━━ Input ━━

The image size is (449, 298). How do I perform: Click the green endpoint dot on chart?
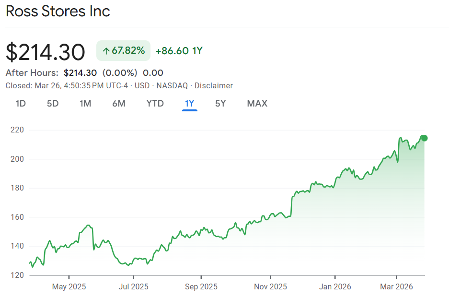pos(424,138)
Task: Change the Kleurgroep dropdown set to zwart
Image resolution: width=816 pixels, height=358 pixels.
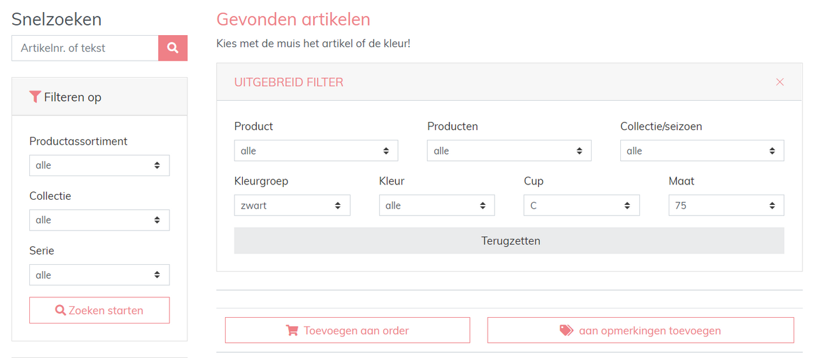Action: (292, 205)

━━━

_Short exercise_
Reproduce every one of the records above verbatim, omitting the pictures.

_Output of the exercise_
The image size is (449, 298). How do I perform: Click the green endpoint dot on chart?
pos(424,138)
Task: Change the Kleurgroep dropdown set to zwart
Image resolution: width=816 pixels, height=358 pixels.
Action: (292, 205)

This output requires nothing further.